The SC initiative in Amrapali is in a way a disavowal of its own verdict in Jaypee Infrastructure Ltd case as recently as on 9th August 2018. The home buyers in general and those in Jaypee were disconcerted when the SC vide that order remitted the matter back to the Allahabad Bench of the National Company Law Tribunal (NCLT) when Jaypee’s wannabe homebuyers were waiting with bated breath for a Skipper-like rescue operation.
It is not as if Amrapali is not before the NCLT under the Insolvency and Bankruptcy Code (IBC). It is. Yet the SC has chosen to read the riot act to it and start its own parallel proceedings against its directors.
One wonders why the apex court did not take up similar action against Jaypee and its directors. Maybe it did not suspect such brazen diversion of funds as in Amrapali. The group chairman and managing director of Amrapali had come under the apex court scrutiny and incurred its wrath after he declared a wealth of Rs. 67 crore -- against Rs. 847 crore in his affidavit filed during the 2014 Lok Sabha polls when he had unsuccessfully contested as a Janata Dal (United) candidate from Bihar's Jehanabad constituency.
It must, however, be conceded that the SC cannot be expected to don the robes of the knight in shining armor in each and every case.
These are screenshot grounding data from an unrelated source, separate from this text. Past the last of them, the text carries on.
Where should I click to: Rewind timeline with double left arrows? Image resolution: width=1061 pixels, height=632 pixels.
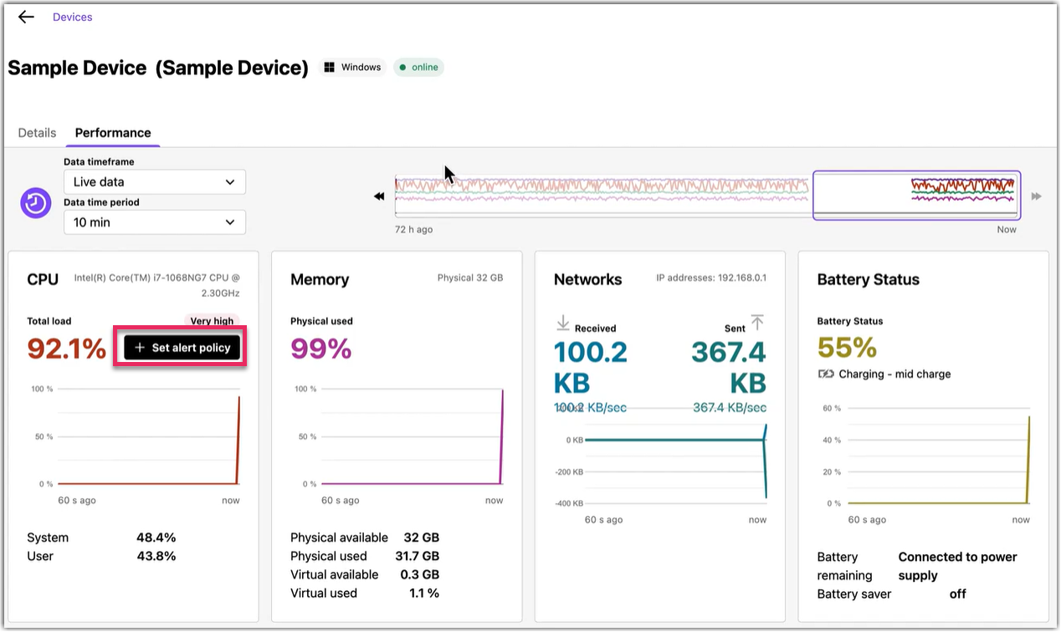379,196
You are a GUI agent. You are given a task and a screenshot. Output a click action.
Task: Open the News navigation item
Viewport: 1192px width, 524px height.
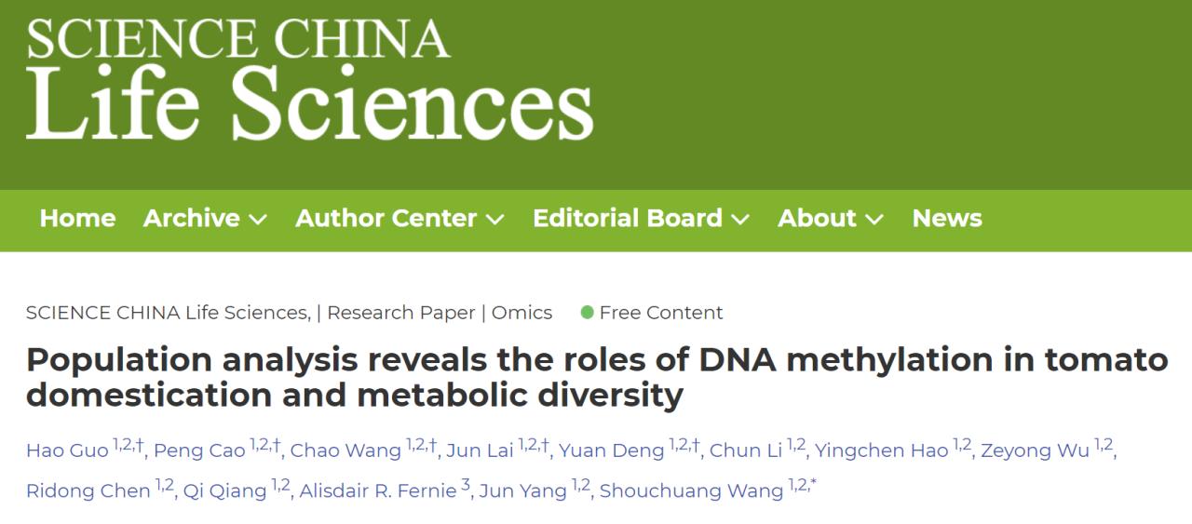947,218
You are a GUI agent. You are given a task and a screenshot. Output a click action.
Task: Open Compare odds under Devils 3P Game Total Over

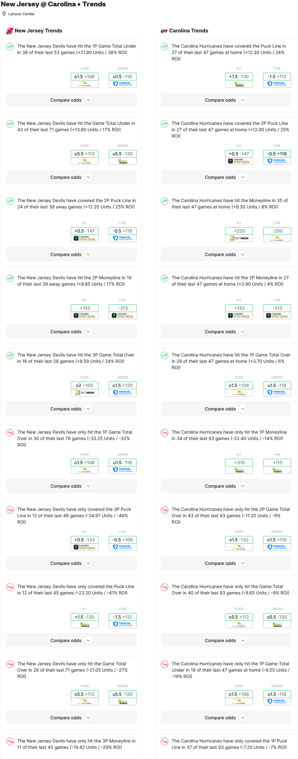(x=71, y=409)
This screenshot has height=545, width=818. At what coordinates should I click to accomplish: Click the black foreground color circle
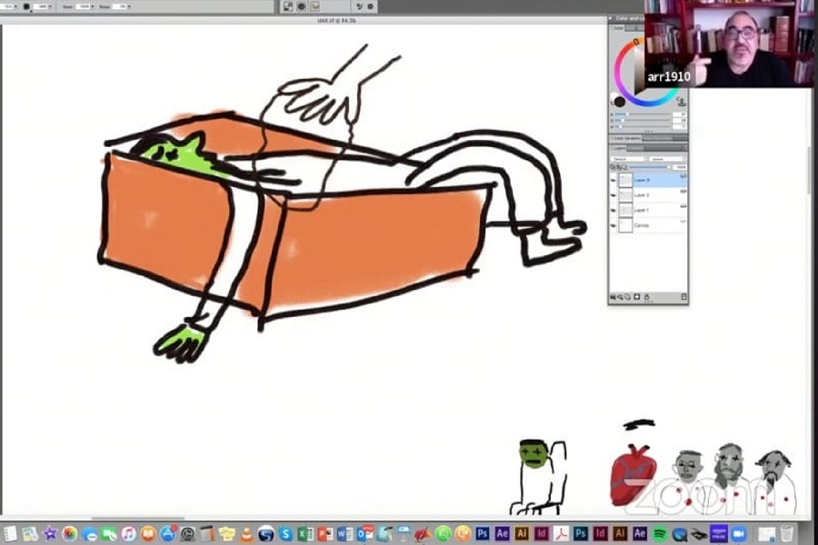[620, 101]
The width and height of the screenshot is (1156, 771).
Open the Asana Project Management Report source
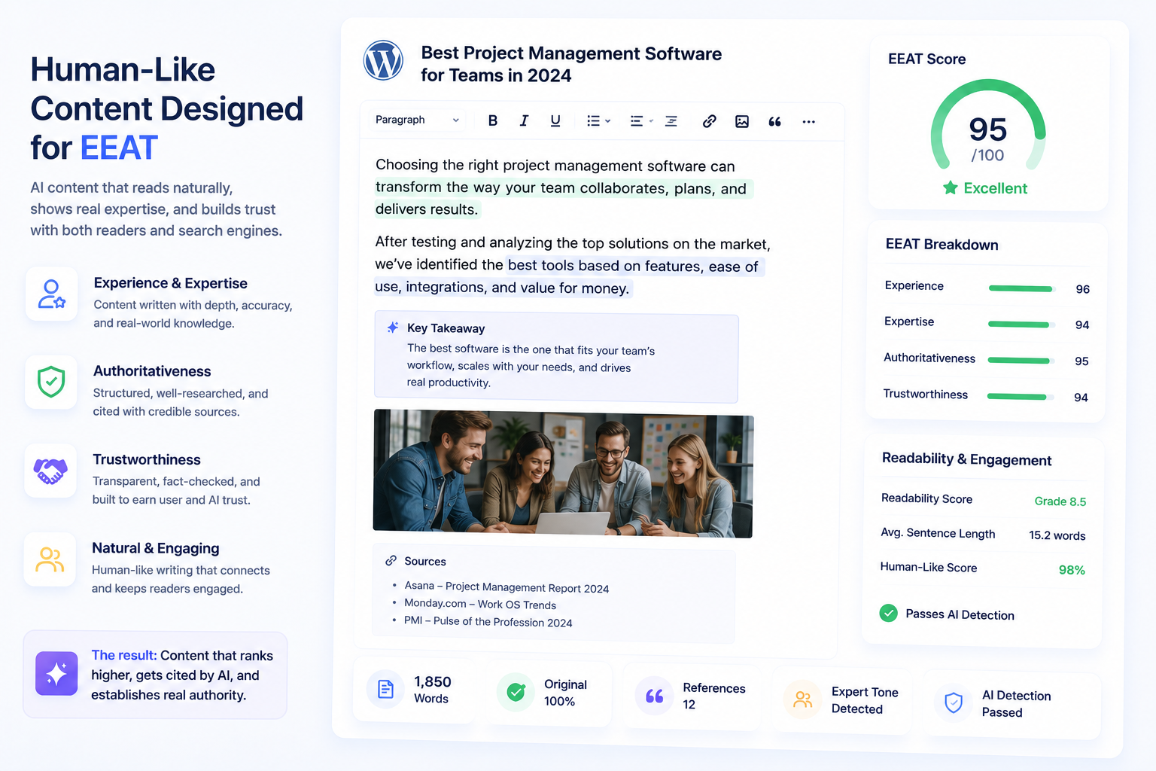(507, 587)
That it did so in Skipper has no doubt aroused tremendous expectations from it.
But we need to put a legal and judicial mechanism in place for recovering such loot amassed through diversion of funds down the labyrinthine subsidiary route.
Builders have always exposed themselves to the charge of diversion in the face of the reality that while other sectors can complain of and take shelter behind the vicissitudes-of-business alibi for their defaults, the construction industry especially those who build with funds already supplied by the homebuyers, cannot.
(The author is a senior columnist and tweets @smurlidharan)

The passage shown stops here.